*** Data entries

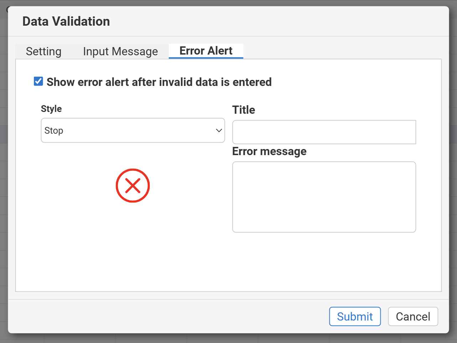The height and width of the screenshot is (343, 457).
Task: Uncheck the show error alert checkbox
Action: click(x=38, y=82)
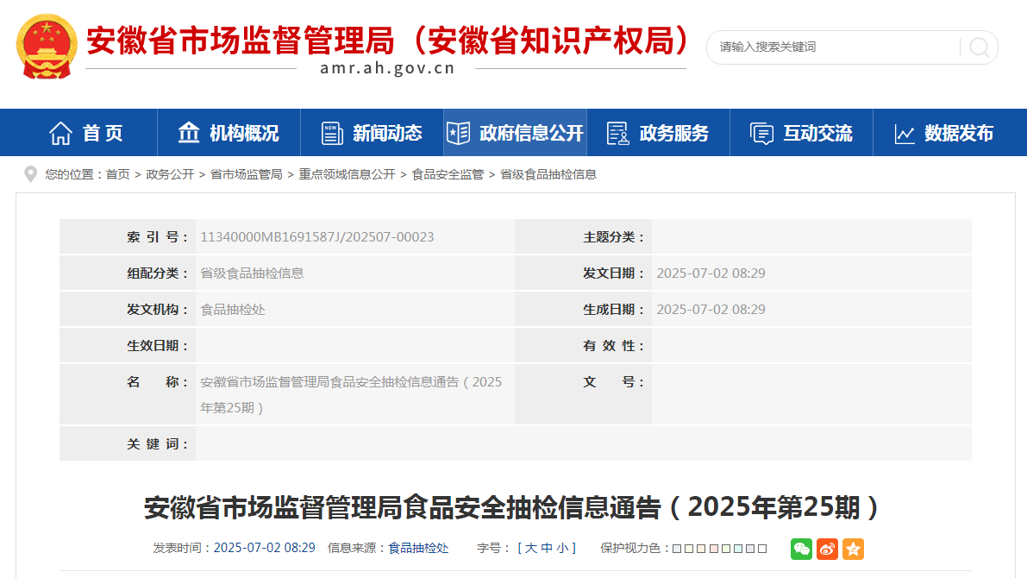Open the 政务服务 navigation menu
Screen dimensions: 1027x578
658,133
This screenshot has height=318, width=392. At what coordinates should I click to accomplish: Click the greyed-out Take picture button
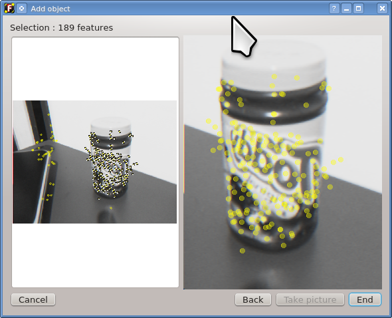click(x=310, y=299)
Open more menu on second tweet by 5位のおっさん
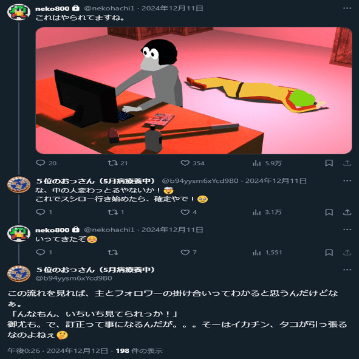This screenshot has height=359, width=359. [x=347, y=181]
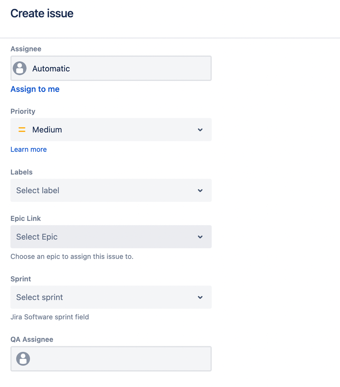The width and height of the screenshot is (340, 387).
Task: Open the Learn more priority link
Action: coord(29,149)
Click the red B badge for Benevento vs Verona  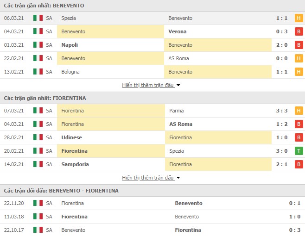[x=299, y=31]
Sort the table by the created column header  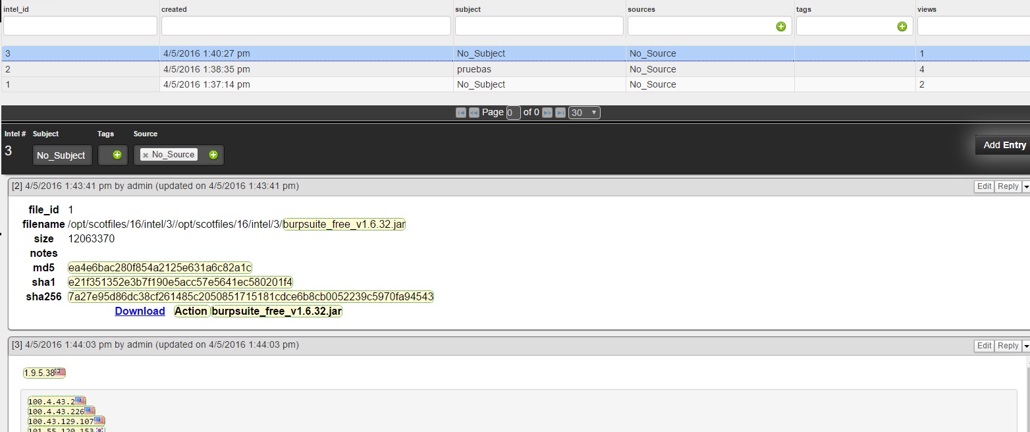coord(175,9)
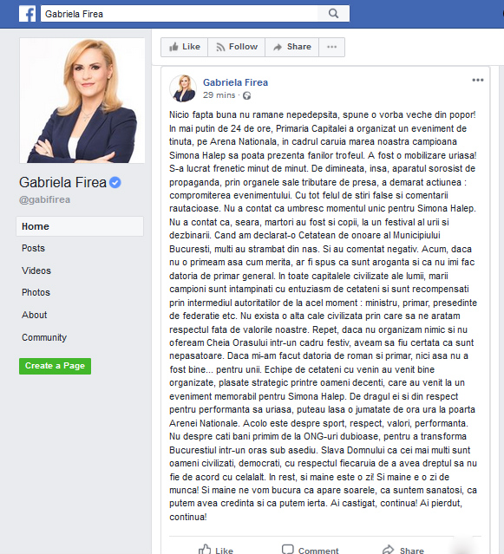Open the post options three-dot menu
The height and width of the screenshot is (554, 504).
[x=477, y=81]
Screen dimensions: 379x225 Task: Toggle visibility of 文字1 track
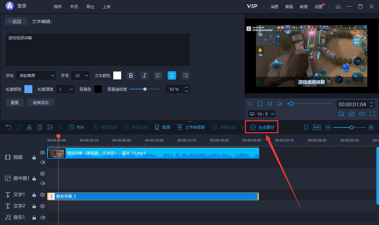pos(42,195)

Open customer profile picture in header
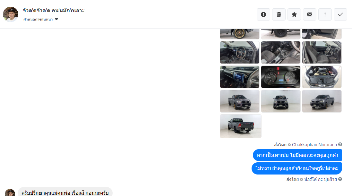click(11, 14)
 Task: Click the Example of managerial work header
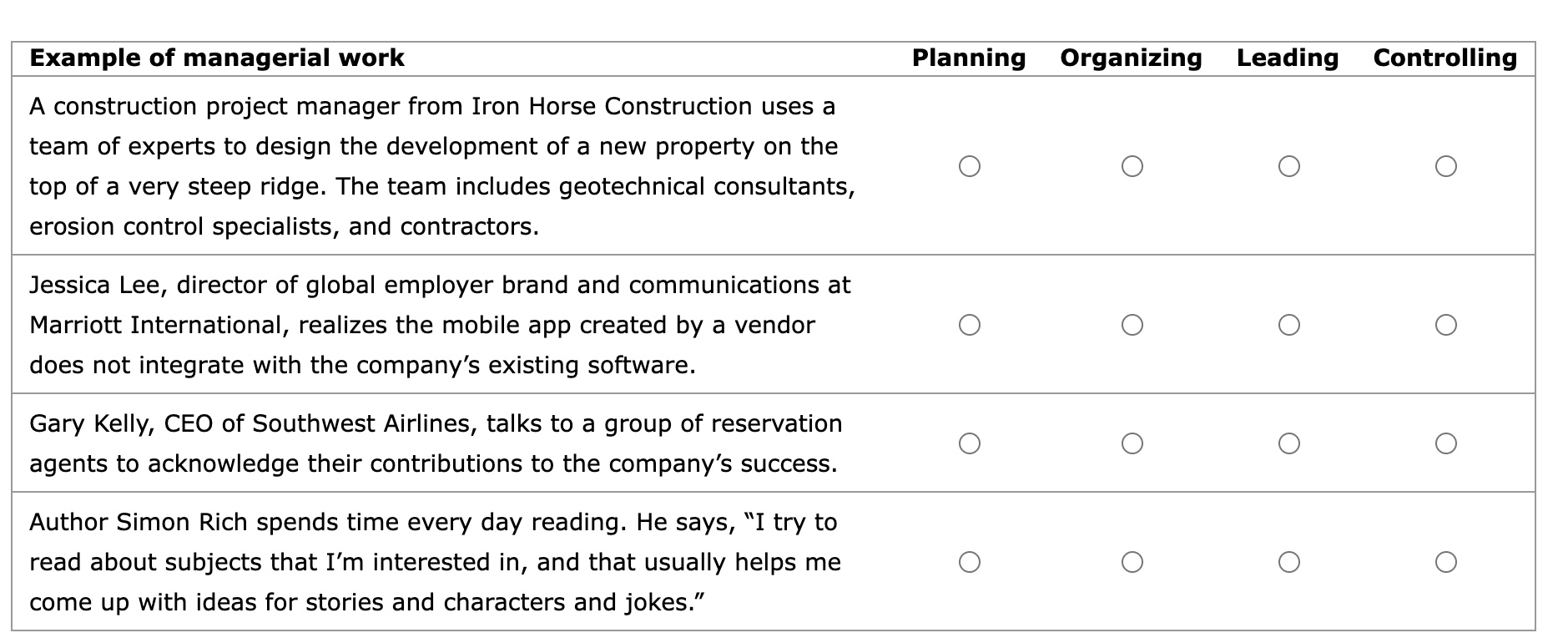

******

Report each line of the items above that contains the word "dimensions", copying every such line in full.

Screen dimensions: 1027x578
Screen dimensions: 379x225 Task: Toggle visibility of 文字1 track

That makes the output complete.